■ **What the task asks**
May I have, exactly as written, the line containing "Password (52, 264)" and every line after it through the end of the listing below, and nothing else?

■ **Supplied material**
*-*-*
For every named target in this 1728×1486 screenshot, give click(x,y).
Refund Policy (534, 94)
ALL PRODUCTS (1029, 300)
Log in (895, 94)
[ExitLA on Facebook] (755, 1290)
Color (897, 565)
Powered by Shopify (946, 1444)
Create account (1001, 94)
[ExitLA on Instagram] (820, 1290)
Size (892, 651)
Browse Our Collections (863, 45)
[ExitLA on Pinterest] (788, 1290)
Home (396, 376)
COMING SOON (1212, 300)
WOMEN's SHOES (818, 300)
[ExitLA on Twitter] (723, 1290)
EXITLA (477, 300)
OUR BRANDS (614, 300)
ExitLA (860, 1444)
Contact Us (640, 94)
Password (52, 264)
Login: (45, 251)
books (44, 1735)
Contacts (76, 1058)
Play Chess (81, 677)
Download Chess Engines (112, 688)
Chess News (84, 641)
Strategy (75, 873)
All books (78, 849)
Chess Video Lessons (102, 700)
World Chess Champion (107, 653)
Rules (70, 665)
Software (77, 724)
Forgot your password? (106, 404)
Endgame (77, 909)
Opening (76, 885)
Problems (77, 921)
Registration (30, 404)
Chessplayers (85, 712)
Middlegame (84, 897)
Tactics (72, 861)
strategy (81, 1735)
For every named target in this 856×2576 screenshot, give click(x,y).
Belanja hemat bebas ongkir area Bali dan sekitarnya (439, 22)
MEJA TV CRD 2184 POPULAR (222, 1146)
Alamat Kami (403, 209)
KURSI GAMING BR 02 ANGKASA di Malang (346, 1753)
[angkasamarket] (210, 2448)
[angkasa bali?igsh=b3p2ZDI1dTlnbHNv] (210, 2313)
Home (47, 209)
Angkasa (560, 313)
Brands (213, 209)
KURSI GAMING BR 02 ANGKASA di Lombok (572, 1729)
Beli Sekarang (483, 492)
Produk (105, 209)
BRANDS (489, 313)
*-*-*
■ **Task solution**
Password (52, 264)
Login: (45, 251)
books (44, 1735)
Contacts (76, 1058)
Play Chess (81, 677)
Download Chess Engines (112, 688)
Chess News (84, 641)
Strategy (75, 873)
All books (78, 849)
Chess Video Lessons (102, 700)
World Chess Champion (107, 653)
Rules (70, 665)
Software (77, 724)
Forgot your password? (106, 404)
Endgame (77, 909)
Opening (76, 885)
Problems (77, 921)
Registration (30, 404)
Chessplayers (85, 712)
Middlegame (84, 897)
Tactics (72, 861)
strategy (81, 1735)
For every named target in this 856×2576 screenshot, give click(x,y).
Belanja hemat bebas ongkir area Bali dan sekitarnya (439, 22)
MEJA TV CRD 2184 POPULAR (222, 1146)
Alamat Kami (403, 209)
KURSI GAMING BR 02 ANGKASA di Malang (346, 1753)
[angkasamarket] (210, 2448)
[angkasa bali?igsh=b3p2ZDI1dTlnbHNv] (210, 2313)
Home (47, 209)
Angkasa (560, 313)
Brands (213, 209)
KURSI GAMING BR 02 ANGKASA di Lombok (572, 1729)
Beli Sekarang (483, 492)
Produk (105, 209)
BRANDS (489, 313)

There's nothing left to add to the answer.